The NHS is going to pay for 10 people with an inherited form of blindness to be fitted with “bionic eye” implants.
It sounds pretty high tech, so here’s everything you need to know about them:
Patients will have an implant fitted in their retina
They will also be given a pair of special glasses with a camera mounted to them.
That camera will capture light which will in turn send wireless signals to the retina implant.
The electrodes in the implant transform that data into electric pulses which will then relay the info to the brain and help the patients regain some of their sight.
It’s had a glowing review so far
One of the first people to have the implant fitted was 68-year-old Keith Hayman from Lancashire during a trial in Manchester in 2009. He was diagnosed with retinitis pigmentosa in his twenties, which meant he was forced to retire from his job as a butcher in 1981 when he became blind.

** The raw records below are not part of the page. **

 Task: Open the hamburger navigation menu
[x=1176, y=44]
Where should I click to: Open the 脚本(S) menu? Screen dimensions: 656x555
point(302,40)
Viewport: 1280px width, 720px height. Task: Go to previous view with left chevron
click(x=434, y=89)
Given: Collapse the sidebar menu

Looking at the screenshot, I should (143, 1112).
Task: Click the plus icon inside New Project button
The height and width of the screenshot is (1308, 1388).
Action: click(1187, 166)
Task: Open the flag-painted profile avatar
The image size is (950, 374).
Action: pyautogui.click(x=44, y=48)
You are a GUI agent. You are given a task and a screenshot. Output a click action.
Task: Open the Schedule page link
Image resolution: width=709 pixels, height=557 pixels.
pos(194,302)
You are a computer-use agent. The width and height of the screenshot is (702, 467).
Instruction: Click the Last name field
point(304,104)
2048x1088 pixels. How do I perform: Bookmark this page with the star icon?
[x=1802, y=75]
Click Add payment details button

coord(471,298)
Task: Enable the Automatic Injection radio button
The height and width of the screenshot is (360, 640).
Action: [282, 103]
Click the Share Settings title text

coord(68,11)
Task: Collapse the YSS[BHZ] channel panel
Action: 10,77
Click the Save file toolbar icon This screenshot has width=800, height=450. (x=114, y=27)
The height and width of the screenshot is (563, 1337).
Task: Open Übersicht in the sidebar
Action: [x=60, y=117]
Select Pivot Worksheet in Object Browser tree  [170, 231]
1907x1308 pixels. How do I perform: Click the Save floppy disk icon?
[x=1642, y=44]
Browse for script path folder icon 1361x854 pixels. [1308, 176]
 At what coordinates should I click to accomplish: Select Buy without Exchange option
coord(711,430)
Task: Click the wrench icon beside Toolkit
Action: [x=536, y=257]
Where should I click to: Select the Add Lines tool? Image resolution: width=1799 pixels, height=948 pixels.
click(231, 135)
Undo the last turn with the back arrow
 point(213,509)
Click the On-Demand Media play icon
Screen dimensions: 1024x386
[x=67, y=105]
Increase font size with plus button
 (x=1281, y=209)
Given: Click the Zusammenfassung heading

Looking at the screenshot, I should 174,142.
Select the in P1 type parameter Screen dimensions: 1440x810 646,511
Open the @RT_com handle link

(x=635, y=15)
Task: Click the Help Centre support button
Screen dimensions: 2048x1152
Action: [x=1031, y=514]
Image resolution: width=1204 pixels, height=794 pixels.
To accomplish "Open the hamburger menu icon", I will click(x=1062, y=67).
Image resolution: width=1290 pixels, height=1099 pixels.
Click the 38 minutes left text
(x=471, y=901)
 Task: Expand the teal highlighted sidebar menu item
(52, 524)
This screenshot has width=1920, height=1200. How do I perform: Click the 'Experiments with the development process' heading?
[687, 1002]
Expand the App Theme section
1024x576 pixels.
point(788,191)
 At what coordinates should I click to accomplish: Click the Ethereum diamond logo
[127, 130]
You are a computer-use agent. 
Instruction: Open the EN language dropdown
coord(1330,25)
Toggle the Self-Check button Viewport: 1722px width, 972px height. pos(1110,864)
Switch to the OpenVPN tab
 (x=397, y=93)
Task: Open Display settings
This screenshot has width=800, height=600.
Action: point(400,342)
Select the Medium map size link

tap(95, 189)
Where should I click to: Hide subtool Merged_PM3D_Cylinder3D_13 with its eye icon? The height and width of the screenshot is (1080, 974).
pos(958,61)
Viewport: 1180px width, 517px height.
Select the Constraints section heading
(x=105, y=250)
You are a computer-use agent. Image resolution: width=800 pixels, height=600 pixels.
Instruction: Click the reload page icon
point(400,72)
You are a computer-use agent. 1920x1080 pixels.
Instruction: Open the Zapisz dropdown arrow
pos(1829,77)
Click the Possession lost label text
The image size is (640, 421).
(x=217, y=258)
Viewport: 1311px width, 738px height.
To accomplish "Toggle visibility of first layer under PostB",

But he now has the most wonderful first experiences of being able to see again. He said: “Having spent half my life in darkness, I can now tell when my grandchildren run towards me and make out lights twinkling on Christmas trees.
“When I used to go to the pub, I would be talking to a friend, who might have walked off and I couldn’t tell and kept talking to myself. This doesn’t happen any more because I can tell when they have gone. These little things make all the difference to me.”
So no more one-sided chats in the pub for Keith.
It’ll be paid for by NHS England
The Argus II retinal implant is made by Second Sight and being funded as part of a scheme that assesses treatments that show great promise for the future.
Five of the patients will be treated next year at the Manchester Royal Eye Hospital and the other five will be at Moorfields Eye Hospital in London.
They’ll all then be monitored for a year to see how the implant is improving their lives.
It might not just help these patients
— Uni of Manchester (@OfficialUoM) December 22, 2016
At the moment the bionic eye implant is being tested on patients with a condition called retinitis pigmentosa.
But the implant has also been trialled to treat those who suffer from age-related macular degeneration – the most common cause of sight loss in the developed world which affects between 20 and 25 million people worldwide.